CONCEPT MESSAGE

WORK
背負う責任が大きいぶん、
自分の判断で挑戦していける。

出店を後押しするような好材料を見つけ出す。

台湾への出店計画が浮上したのは2012年のこと。最大の狙いは、収益面での基礎を築くこと、そして海外進出におけるノウハウを獲得することでした。この2点は今後、ジーユーがアジア、さらに欧米へと進出を果たしながら事業を拡大していくうえで、極めて重要なポイントでした。それゆえ台湾への出店計画は、単なる新店舗立ち上げではなく、グローバル展開を視野に入れた、将来に向けての布石となる大きな意味を持っていました。

出店計画の実現に向け、台湾事業責任者として私がまず着手したのが、現地のリサーチでした。歴史、文化、国民性、商慣習、そしてマーケット。一つひとつ徹底的に調べていきながら、我々の取り組みを後押しするような好材料がないか、私はしらみつぶしに探っていきました。自社にとって有利な材料を見つけ出し、それを事業展開において戦略的に活用していくことは、いわば商売の基本。とくに、その好材料に自社の強みをマッチングすることができれば、市場に少なからぬインパクトを与えることができるからです。

そうこうするなかで、私が見出したのが「3つのポイント」でした。1つ目は、若者を中心に日本文化への関心度が高いこと。2つ目は、競合となる他の外資系ファッションブランドと比べても、価格の面で十分勝負ができること。そして3つ目は、ジーユーの主戦場であるカジュアルなファッションが、台湾人の好む服装とマッチすること。私は台湾への出店計画に、確かな手応えをつかみました。そこで私はリサーチ結果と、それを踏まえた見解を経営層へと伝え、経営層からも異論はありませんでした。こうしてジーユーは、台湾への出店を正式に決断しました。

1号店オープンを控えた2014年5月13日。私たちは台湾で記者会見を開きました。会場には、ユニクロが台湾出店を発表した際の記者会見に勝るとも劣らない数の報道関係者が集まっており、台湾中から寄せられる期待がひしひしと感じられるほどに、会場は熱気に包まれていました。

「現地の経営者」として海外展開をリードする。

オープン初日、店舗は入場規制をかけざるを得ないほどの大盛況ぶり。台湾事業は、好調な滑り出しを迎えることができました。こうなると私が見据える次なる課題は、経営を軌道に乗せて店舗を拡大していくこと。そこで鍵となったのが、台湾の現地スタッフから聞くお客様の声や、彼らのマーケティングに対する考えでした。

現地の声を無視しては、経営は成り立ちません。自分の目から見えるものだけでなく、現場を知る彼らの声に耳を傾けることにより、事業にとってのチャンスや課題、今後の経営に必要となる「何か」を見つけ出していくことが可能です。台湾のリアルを知っていること、そのリアルの先を絶えず追求する姿勢が、私自身の成長、組織人としての強みを磨くことへとつながっていきました。

しかし、それは同時に、職責として満たしておかなければならない必須事項でもありました。日本本社の経営層が考える方針に違和感を覚えた時には、台湾事業の責任者として怯むことなく伝えることが大切です。現地のリアルを伝え、根拠を瞬時に明示し、ぼんやりとした夢を語るのではなく、具体性を帯びたストーリーをつねに語れるようにしておく。「現地の経営者」として海外展開をリードするとは、そういうことだと私は考えています。

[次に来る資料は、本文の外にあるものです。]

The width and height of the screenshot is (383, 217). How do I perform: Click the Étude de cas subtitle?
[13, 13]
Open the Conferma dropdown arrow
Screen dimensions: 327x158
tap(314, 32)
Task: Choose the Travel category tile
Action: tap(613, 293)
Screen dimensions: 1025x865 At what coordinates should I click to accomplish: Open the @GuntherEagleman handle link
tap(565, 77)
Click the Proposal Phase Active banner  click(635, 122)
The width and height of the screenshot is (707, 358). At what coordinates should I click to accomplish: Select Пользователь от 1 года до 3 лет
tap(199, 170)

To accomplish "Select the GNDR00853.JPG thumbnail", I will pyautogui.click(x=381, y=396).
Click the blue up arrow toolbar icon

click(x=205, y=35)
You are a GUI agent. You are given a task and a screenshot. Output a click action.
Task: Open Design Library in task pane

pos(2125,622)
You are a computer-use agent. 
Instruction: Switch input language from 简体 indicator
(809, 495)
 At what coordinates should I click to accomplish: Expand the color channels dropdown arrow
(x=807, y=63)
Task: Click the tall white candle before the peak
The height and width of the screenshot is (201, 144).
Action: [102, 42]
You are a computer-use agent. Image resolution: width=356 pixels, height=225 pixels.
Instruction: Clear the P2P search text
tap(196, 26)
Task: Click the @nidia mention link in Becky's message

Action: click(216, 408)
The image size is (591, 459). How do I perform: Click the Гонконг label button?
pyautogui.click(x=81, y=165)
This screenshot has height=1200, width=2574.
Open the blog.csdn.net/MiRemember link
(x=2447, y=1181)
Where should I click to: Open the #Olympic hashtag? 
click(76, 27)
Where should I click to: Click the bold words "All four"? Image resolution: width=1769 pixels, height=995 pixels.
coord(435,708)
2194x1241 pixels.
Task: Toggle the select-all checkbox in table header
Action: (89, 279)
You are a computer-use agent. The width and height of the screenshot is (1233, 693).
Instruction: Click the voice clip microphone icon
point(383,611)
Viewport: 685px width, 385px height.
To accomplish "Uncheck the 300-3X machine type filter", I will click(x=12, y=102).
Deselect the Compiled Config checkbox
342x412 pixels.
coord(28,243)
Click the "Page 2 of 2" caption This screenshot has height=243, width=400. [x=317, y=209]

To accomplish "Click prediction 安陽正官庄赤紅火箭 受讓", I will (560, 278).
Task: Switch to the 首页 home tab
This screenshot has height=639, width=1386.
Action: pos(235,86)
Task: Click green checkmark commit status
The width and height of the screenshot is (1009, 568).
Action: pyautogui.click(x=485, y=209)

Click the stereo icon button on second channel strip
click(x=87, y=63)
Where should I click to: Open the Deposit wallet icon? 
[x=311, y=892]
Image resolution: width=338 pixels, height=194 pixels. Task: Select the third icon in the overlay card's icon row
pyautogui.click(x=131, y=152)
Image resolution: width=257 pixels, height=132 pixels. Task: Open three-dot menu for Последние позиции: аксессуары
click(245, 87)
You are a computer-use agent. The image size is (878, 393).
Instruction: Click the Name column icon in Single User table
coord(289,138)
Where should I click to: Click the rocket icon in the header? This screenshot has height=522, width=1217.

だからこそ、メリットやリスクを細かく分析し、日頃から現地スタッフを巻き込みながら徹底的に議論し、自分の思考を鍛えておくことが大事。台湾の市場を一任されているということは、日本の経営層からも対等なやり取りを求められているからです。「日本の常識が通用しない」「想定外」は当たり前。だから、現地に自分がいるのだということを、私はつねに胸に刻んできました。

背負う責任が大きいぶん、自分の判断で挑戦していけることが、この仕事の醍醐味だと考えています。現在は7店舗を展開し、うち5店舗は台湾人店長とスタッフだけで運営できるまでになりました。ここで得たノウハウは、今後の海外展開にも大きく活かされていくはず。目指すは台湾No.1。そして欧米進出へ。その目標に向かって、私はこれからも全力で突き進んでいきます。